Ben bugün de yaptığımız uygulamanın doğru olduğuna inanıyorum. Bir başka demokratik biçim inşa etme çabasındaydık. Onlara 250 m2’lik bahçeler içinde 80, 90, 110 m2’lik evler önerdik. Ayrı 22 dönümlük ortak bahçe, bir tarla vardı. Biz herkese 80-90 metrekarelik ev yapılmasını önerdik ama onlar demokratik model diye diye evleri 140 m2’ye çıkardılar. Bizim aslında farkında olduğumuz ama üzerine pek düşmediğimiz bir şey vardı ki evler Türkiye’de sadece bir ev değil bir prestij meselesiydi. Bu 140 m2 evi yapıyorsun ama bu daha çok kapı, pencere ve daha çok çatı alanı demek ve bunu ben karşılamayacağım, sen karşılayacaksın. Aynı zamanda bu daha çok emek demek ve bu şekilde 80 m2 ev 7.000 TL ise, 140 m2 olunca 20.000 TL’yi buluyordu. Ve evin güvenliğini arttırmak da daha pahalıya mal oluyordu. Böyle pahalı olmaya başlayınca insanlar bunu kaldıramadılar ve ayrılmaya başladılar. Bir kişi dışında herkesin aylık geliri 700 TL civarındaydı, mesela çoğu, belediyede taşeron işçiydi.

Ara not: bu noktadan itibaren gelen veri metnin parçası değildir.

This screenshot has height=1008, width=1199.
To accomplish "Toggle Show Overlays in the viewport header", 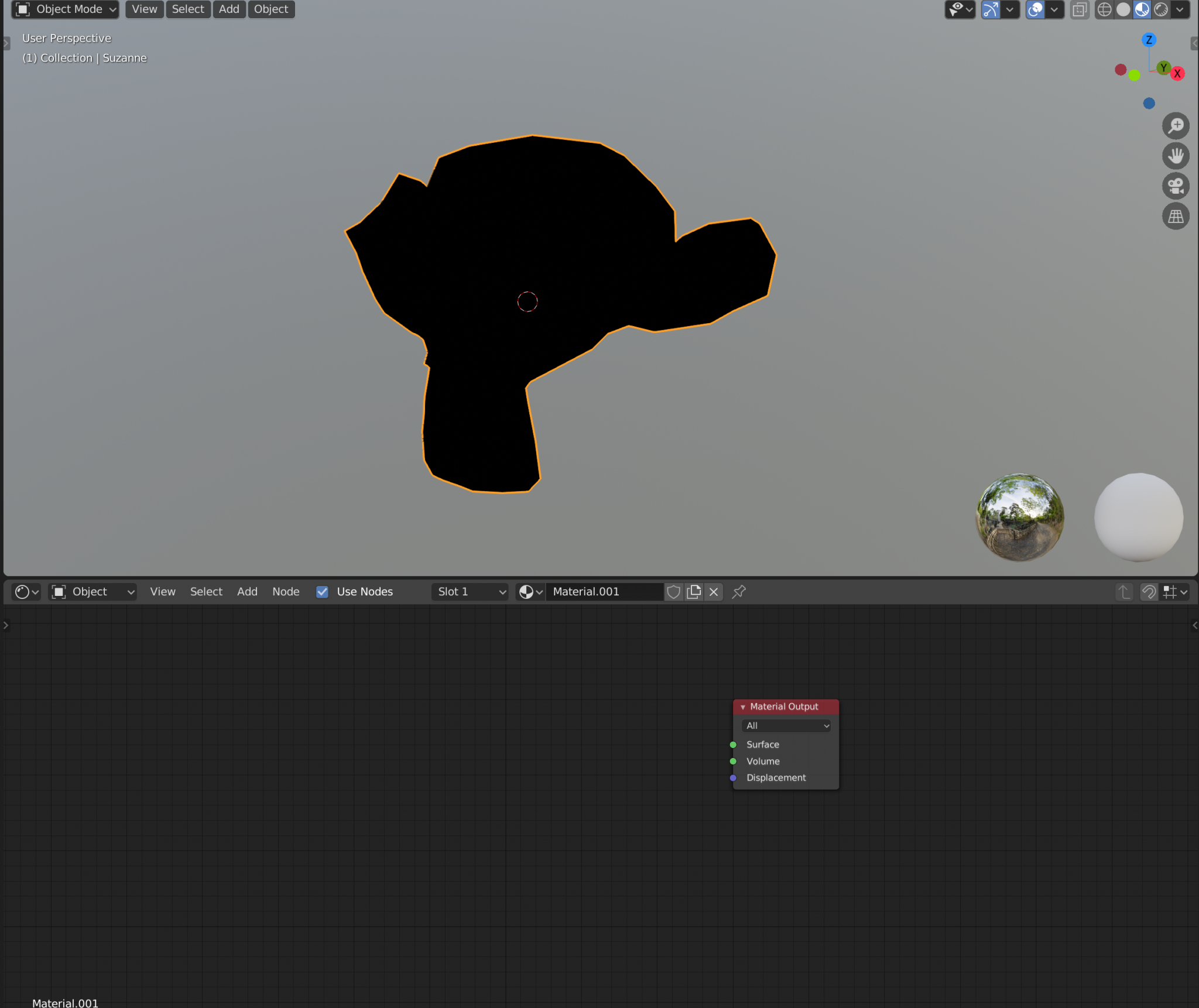I will point(1035,9).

Adam belediyede taşeron işçi, gündüz orada çalışıyor, akşam geliyor bizimle çalışıyor, kendi masrafı var, evin masrafı var ve sonuç olarak bütün bunları kaldıramıyor.

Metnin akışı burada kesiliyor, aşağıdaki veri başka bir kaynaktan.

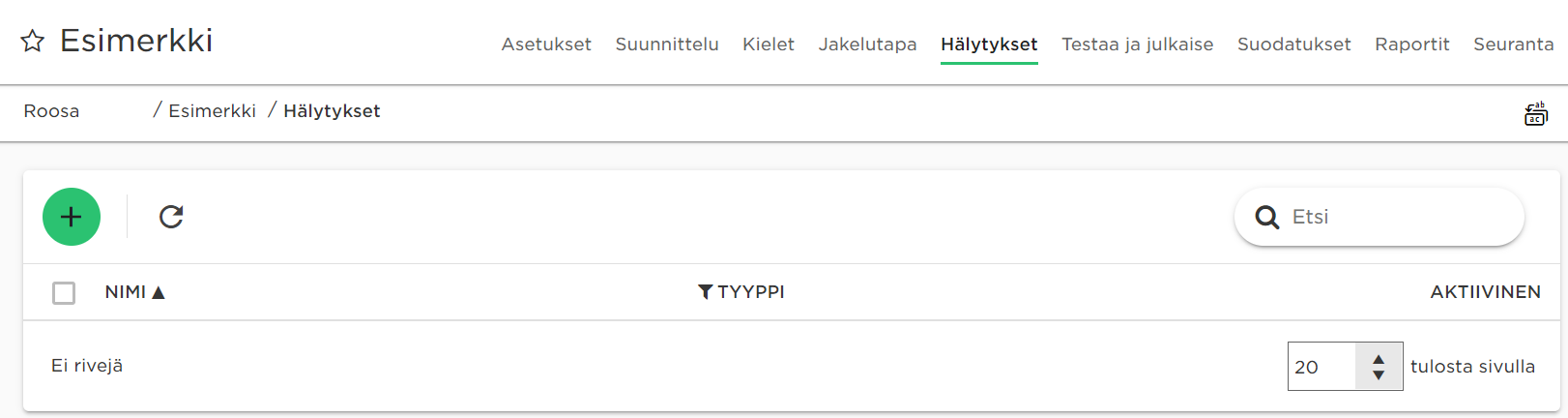The image size is (1568, 418).
Task: Open the Asetukset tab
Action: pos(546,45)
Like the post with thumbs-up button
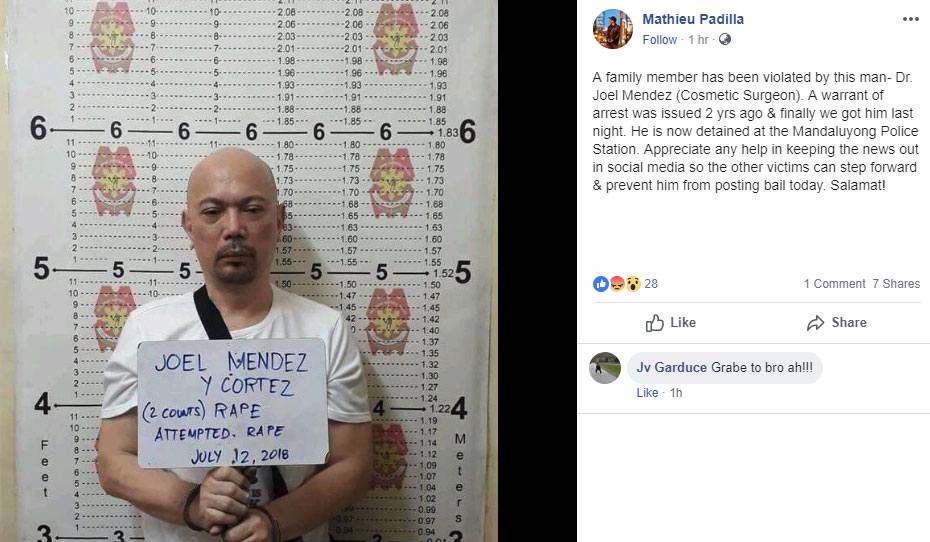Screen dimensions: 930x542 [671, 323]
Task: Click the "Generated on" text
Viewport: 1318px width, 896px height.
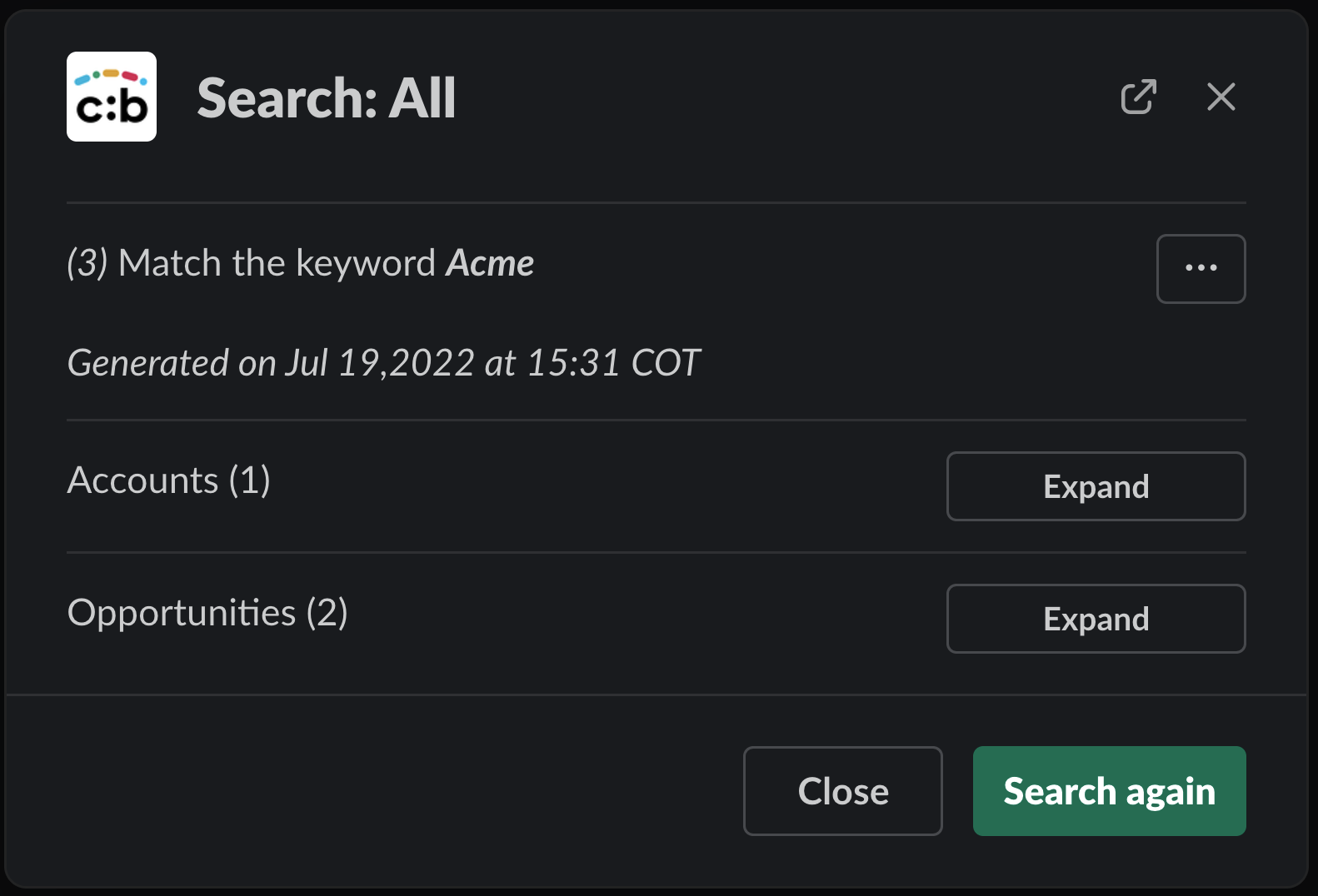Action: [171, 363]
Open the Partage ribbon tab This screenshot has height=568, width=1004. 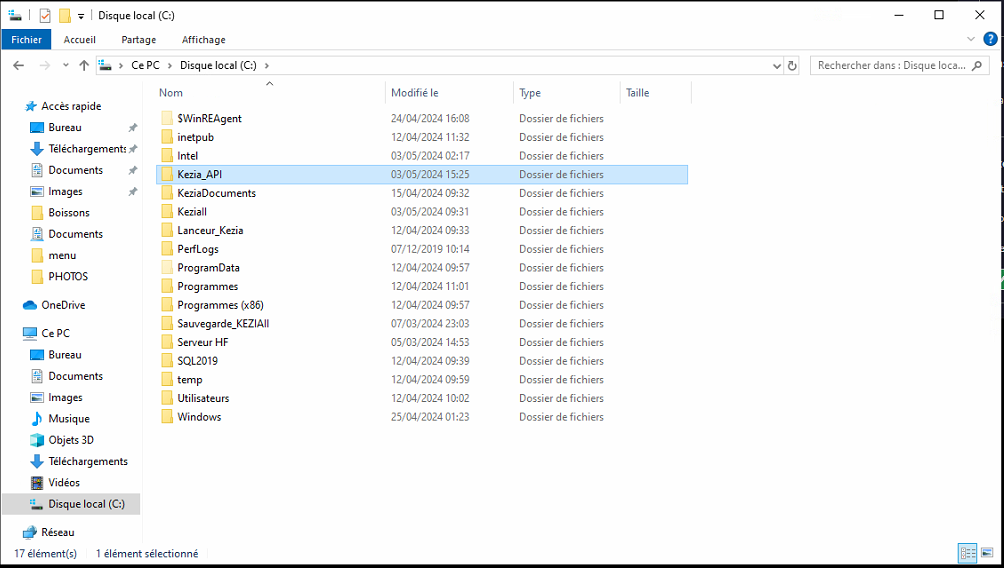pyautogui.click(x=138, y=39)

Sonunda 8 aile 140 m2’den 8 ev bitti ve 50 kişi orada yaşıyor. En son dönem 22 ton biber elde ettik, onu bayağı iyi bir paraya sattılar. Evler çok güzel oldular. Şimdi evleri ziyaret edenler gelip diyor ki, bunlar ekolojik ev değil ki bunlar bayağı ev olmuş. Ekolojik ev dediğin zaman mağaraya falan girilecek zannediyorlar. Sık sık eleştirdiler evleri, buraya fayans döşemiş dediler, biz alternatif bir şeyler öneriyorduk ama kadınlar özellikle fayans istiyorlardı. Ya insanları yöneteceksin şunu yap, bunu yap diye ya da karar vermelerini isteyeceksin, biz insanların karar vermesini istiyorduk ve kadınlar fayans yapılmasını istiyorlardı.

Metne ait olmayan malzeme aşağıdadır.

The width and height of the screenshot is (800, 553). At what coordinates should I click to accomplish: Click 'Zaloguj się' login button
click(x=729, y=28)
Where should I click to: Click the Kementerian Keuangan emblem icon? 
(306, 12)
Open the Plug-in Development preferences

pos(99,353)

Eleştirenlere; ben de soruyordum ekolojik değil diyorsun ama fayans dediğin şey ne? Pişmiş toprak; peki senin evinde ekolojik ne var, en fazla saksıda çiçek. Şimdi zenginler Dubai’de Master City’yi inşa ediyorlar, toplam 60 milyon dolara mal oluyor, her şeyi ekolojikmiş! Böyle ekolojik ev olmaz. Ekolojik dediğin bütün kararların ortaklaşa alındığı, demokratik katılım gerektirir, böyle ekolojik olmaz. Belki organik materyallerden bir ev yapabilirsiniz ama ekolojik değildir bu. Bize Organik materyallerden kullandın mı kullanmadın mı derseniz, biz ilk olarak temele beton atıyoruz. Sonra yukarıya da bir beton atıyoruz ama onun dışında bütün yapılanlar organik ve dışarısı 50 derece olduğunda, içerisi en fazla 25 derece falan olur. Dışarısı -5 derece iken içerisi 15 derece oluyor ve içeride herhangi bir koku yok, içeride sigara kokusu falan duyamazsınız.

Biz orada şehirden köye dönenlerle yani bir şekilde doğaya kaçanlarla çalışmadık. Bütün hayalleri bir apartmanda yaşamak olan, insanlarla çalıştık. Kapitalizmin düşünsel hegemonyası o kadar güçlü ki, işte artık değer sömürü falan önemli ama esasında onu ayakta tutan şey düşünsel hegemonyası.

Bu evler yani 140 m2 evler 24.000 TL’ye mal oldu, bugünkü konjonktürde hiçbir şey değil ama o insanlar için çok para ve Viranşehir bir yandan da acayip bir tefeci memleketi. Viranşehir’in yarısı tefecilere para verir satsınlar diye, diğer yarısı da tefecilerden para alır. Onlar da evleri yaparken, tefecilerden para aldılar ve yüksek faizleri ödeyemediler, sıkıştılar,  bütün evlerin esnafa toplam 25-26 bin lira borçları vardı, bir yandan da 30 bin lira kadar diğer borçlar vardı. Esnaf parasını alamayınca devamlı belediyenin kapısını çalmaya başladı. Bunun gibi meseleler ikinci etabın başlamasını engelledi. Ben mükemmel bir topluma inanmıyorum, mükemmel bir toplum talebi faşizmdir. Biz sorunları olan ama bunu çözebilen bir yapıyı savunuyorduk. Olur. Baştan itibaren bunu böyle söylüyordum.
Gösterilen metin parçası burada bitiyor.